Find an agent with the right experience. When selling real estate, drive around and see what else is for sale in the same area. Look particularly at the name of the agents on the signs. The agent whose name shows up the most in your neighborhood will likely know best how to price and market your property. You can also do this by looking through real estate guides to find those agents who are either active in your area, or with your type of property.When making a low offer that may offend a seller, let him know that it isn't personal, that this is just what you need to make the deal work for you. You can include a list of concerns or of things that you will have to repair, to justify the lower price. If you have a choice in a situation like this, it may be better to let the agent present the offer without you. It can be tough for a seller to hear you say anything bad about his property in person. A list of concerns is less personal, and less likely to offend him - which makes it more likely that he'll seriously consider your offer.

----------


## shortsale

Thanks for sharing. This tips can be really helpful when investing in real estate. Here are some more suggestions:

1. Investor should decide whether his investment goals are long term or short term
2. Good location
3. Take time to study the property
4. Sharpen your negotiation skills

----------


## timjack

And inexpensive to provide correct. When the low price, the seller may be offended, let him know this is not personal, this is what you need for you to make the deal work. You can include a concern about something, you will have the repair, to prove a lower price list. If you have a choice, in this case.

----------


## hotelscyprus

They are good and agree all your points. I don't think they would be inexpensive..they will surely burn our purse.

----------


## offshoreaccouting

When the low cost, the owner may be hurt, let him know this is not individual, this is what you need for you to create the cope perform. You can involve a issue about something, you will have the maintenance, to confirm a cheap record. If you have a option, in this situation.

----------


## brandojacob

When the low price, the seller may be offended, let him know that this is not personal, it is you need to do a lot of work.
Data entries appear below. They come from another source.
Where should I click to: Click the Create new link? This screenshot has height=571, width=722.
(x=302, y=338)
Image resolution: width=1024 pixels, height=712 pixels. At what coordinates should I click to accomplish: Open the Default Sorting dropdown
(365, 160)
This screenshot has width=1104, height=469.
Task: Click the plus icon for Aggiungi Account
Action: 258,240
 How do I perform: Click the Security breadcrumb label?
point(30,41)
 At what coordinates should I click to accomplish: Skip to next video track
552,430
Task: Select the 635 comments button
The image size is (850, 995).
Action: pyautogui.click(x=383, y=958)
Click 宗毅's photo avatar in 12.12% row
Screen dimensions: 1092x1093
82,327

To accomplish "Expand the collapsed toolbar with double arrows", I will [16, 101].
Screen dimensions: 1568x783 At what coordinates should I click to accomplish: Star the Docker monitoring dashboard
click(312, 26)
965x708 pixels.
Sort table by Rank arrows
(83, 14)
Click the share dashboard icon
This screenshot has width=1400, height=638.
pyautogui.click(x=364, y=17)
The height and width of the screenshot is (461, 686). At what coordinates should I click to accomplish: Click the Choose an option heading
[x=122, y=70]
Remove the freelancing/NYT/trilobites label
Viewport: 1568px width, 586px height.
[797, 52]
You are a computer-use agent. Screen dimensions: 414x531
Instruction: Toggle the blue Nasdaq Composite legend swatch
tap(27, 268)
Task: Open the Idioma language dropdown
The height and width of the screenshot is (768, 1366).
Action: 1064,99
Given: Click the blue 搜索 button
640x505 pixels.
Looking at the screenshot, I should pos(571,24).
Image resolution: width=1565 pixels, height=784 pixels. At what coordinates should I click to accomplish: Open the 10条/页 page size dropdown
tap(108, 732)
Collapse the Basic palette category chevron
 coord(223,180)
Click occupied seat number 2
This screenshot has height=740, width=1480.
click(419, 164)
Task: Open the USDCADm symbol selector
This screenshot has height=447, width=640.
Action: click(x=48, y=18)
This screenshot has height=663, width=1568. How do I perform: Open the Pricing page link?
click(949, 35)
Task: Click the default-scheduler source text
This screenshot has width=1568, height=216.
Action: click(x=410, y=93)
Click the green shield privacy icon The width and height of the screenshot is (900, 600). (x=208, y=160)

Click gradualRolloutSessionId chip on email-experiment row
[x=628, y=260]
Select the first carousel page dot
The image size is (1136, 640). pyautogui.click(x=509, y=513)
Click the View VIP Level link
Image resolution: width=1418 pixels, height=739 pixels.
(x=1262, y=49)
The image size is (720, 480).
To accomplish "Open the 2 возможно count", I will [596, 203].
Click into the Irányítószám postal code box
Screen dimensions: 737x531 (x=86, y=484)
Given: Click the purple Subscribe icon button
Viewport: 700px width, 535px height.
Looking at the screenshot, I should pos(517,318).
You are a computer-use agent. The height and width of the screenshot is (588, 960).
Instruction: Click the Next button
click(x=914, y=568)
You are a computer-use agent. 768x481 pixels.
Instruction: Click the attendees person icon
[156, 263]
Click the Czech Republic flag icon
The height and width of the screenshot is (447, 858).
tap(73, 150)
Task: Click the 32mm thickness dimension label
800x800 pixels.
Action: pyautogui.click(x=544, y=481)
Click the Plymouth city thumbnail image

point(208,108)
You can include a concern for something, you will repair to prove that a lower list price. If you have a choice in this case.

----------


## luffyishro

Real estate investment is better than any other investment and it will also give you good return but some time you are not able to  get the price which you pay for the property. So if you want to invest money in real estate than you need to take guidance of market agents.

----------


## ruggierihenderson

Real estate field is take a time to give you benefits. If you invest in this field then don't aspect huge profit in short time. You should wait for at-least one year to get double benefits of investment. Choose right location to buy real estate because all profit is depend on location and value in market.

----------


## seniorlivingcan

And inexpensive to provide correct. When the low price, the seller may be offended, let him know this is not personal, this is what you need for you to make the deal work. You can include a concern about something, you will have the repair, to prove a lower price list. If you have a choice, in this case.

----------


## hughmitchem

This is really very nice information which your are sharing here. I would be like to suggest some important aspect factor. Investor should know his/ her goal weather it is short time or long time, location for investing site, good negotiable skill and study to project, market situation, demand and get the statics fact before invest.

----------


## mikehussy

I agree with you, There are so many informative points you covered. your post provides a good numbers of folks. Good job.

----------


## millerholme

There are some common strategy that can make investing in the property market easier but if you have some fortitude and some patience now might be an excellent time to invest in real estate. I know very well risk involved in this but research some market segment and solid contacts can make your investment easier in this business.

----------


## Darshak

I don't think they would be inexpensive..they will surely burn our purse.

----------


## jems jon

1. Investing is a numbers game.
2. Settle on your strategy.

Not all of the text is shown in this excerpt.